Okay comedy writer, here’s your assignment:
Create a pilot with the following –
Make it a family show, and even though there have been family shows on television for sixty years, find an entirely fresh new approach.
It must be enduring so that you could generate stories for five years.
You must create ten distinctive characters. They all must funny, relatable, edgy, flawed, and yet endearing. They all must relate to each other in some way. You need to set up relationships, dynamics, conflicts, alliances.
You must cast these parts perfectly, preferably with fresh faces we haven’t seen ten thousand times. And if you do use a familiar actor he’s got to be so right for the role you can’t imagine anyone else in his place.
You need to set a tone. Quirky but grounded. “Out there” but believable.
You must introduce all of these elements in twenty minutes, giving each character ample time to establish him or herself. You must create story threads that all dovetail so that the show has a nice flow.
You must make it genuinely funny.
This must be a network show. You have no leeway on language.
You must tie it all together at the end.
And again, all of this in only twenty minutes.
Sound impossible?
That’s MODERN FAMILY that premiered last Wednesday night on ABC. Without a doubt it was the best comedy pilot I’ve seen in years. It was damn near a master class in writing and a producing a half hour sitcom.
Kudos to Steve Levitan & Christopher Lloyd, two sitcom “veterans” (imagine that – old guys) for concocting this delicious stew. Stand-out characters for me were Eric Stonestreet as the flamboyant gay boyfriend (pictured left), Ty Burrell as the clueless “cool” dad, and Ed O’Neill as the family patriarch married to a hot young Latino wife. But all the characters are good. And by midseason I bet I’ll have two more favorites.

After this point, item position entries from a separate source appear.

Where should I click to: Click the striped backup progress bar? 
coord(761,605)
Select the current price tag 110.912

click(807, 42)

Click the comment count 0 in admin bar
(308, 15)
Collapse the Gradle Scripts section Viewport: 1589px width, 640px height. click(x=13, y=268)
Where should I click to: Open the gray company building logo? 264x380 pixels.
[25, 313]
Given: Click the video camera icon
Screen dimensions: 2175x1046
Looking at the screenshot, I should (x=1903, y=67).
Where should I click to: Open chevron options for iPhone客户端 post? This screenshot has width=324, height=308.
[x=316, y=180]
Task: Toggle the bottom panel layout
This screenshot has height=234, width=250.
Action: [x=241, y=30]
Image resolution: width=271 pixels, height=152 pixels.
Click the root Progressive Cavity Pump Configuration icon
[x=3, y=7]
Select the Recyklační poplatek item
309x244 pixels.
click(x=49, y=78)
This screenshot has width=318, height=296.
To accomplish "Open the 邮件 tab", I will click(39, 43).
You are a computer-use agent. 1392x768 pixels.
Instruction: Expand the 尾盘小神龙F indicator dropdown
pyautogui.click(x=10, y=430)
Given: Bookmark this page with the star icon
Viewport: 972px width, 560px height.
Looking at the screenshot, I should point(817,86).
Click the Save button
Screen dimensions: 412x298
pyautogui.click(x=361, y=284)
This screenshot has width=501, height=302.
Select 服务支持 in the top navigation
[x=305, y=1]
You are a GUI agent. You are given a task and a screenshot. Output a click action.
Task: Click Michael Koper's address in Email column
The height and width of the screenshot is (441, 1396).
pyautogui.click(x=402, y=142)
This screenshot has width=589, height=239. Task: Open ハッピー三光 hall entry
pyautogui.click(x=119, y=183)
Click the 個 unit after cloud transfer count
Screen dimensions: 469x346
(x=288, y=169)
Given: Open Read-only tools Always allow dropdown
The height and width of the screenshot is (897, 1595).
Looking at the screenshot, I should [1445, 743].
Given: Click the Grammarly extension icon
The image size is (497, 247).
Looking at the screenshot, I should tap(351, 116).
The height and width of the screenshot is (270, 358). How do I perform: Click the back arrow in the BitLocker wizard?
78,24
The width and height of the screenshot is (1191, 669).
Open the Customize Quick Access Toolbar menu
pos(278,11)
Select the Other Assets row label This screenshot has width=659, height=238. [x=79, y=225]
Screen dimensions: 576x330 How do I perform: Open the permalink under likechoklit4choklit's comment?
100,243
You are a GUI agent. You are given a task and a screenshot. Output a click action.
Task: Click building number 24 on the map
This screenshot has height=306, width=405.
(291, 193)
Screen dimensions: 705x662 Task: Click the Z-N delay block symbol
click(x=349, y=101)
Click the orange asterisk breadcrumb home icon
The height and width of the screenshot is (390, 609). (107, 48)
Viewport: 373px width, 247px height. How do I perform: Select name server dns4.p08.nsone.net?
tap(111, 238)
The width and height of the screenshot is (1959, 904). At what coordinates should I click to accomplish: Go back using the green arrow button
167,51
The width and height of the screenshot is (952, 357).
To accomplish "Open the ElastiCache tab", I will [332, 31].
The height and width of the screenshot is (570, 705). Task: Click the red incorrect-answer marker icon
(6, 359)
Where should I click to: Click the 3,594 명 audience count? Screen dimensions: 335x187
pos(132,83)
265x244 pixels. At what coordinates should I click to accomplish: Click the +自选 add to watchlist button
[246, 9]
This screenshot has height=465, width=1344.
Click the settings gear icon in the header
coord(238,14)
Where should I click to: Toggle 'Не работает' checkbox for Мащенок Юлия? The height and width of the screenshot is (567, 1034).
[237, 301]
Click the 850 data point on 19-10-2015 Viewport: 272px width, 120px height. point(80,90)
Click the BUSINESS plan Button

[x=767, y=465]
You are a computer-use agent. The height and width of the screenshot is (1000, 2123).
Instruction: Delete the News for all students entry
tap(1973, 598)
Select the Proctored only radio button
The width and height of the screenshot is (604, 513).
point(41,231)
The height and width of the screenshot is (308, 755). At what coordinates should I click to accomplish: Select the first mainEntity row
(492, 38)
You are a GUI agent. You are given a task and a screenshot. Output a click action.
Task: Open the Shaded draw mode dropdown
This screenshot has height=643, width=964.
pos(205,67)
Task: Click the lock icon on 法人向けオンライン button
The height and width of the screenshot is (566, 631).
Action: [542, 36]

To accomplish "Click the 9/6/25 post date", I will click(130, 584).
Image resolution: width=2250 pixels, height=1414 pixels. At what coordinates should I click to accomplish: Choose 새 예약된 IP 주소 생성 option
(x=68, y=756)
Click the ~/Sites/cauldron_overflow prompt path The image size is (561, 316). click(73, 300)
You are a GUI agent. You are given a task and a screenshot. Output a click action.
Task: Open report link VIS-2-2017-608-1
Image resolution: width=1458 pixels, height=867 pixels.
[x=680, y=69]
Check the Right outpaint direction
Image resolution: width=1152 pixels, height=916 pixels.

MODERN FAMILY is the story of three intertwined families, shot as a reality show. Happily, the purpose of this convention isn’t just to capture the characters in humiliating situations. The story arcs are ingenious, the sight gags and slapstick moments score, and the dialog is hilarious. I say “dialog” because it’s not a series of one-liners. The characters just happen to say funny things that come out of their personalities.
I hope the subsequent episodes are as good. Given the pedigree of the creative staff I like their chances. I would just implore ABC to leave them alone. Let them do the show they want. They already pulled off a spectacular pilot. And it wasn’t as easy as it looks.